• Required action:
Quote the lines of the data below verbatim, beginning at the line that contains "644x184 pixels. At" and ending at the last line, both included, and excluding pictures.

• Material shown:
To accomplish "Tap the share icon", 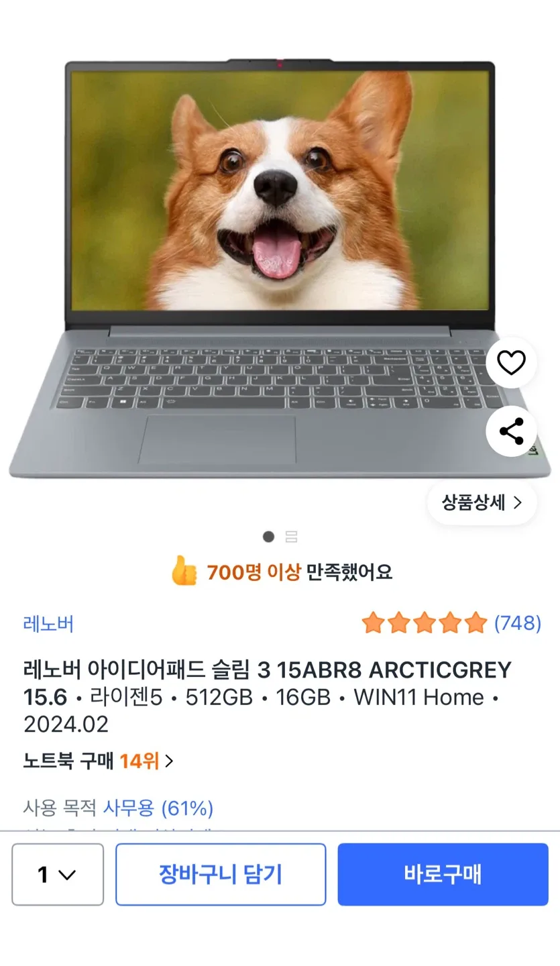I will (x=511, y=431).
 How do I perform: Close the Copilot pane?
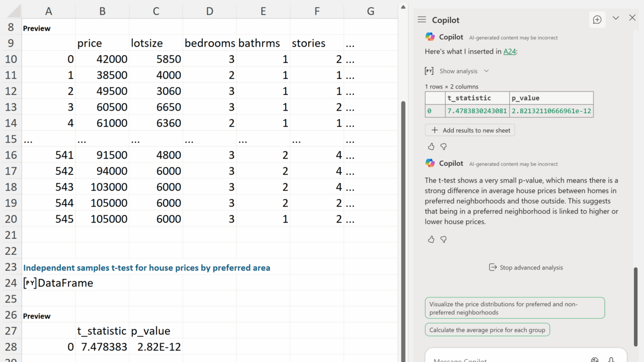(632, 18)
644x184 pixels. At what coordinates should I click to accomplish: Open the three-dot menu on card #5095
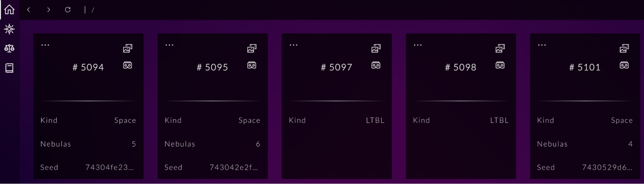(169, 45)
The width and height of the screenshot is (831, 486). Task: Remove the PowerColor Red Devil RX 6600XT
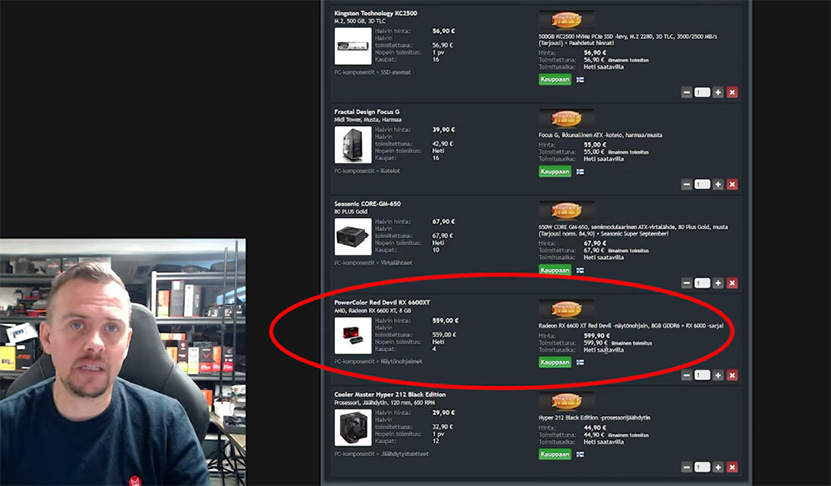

• Solution to the exercise:
644x184 pixels. At what coordinates should I click to accomplish: Open the three-dot menu on card #5095
(169, 45)
The width and height of the screenshot is (831, 486). Task: Remove the PowerColor Red Devil RX 6600XT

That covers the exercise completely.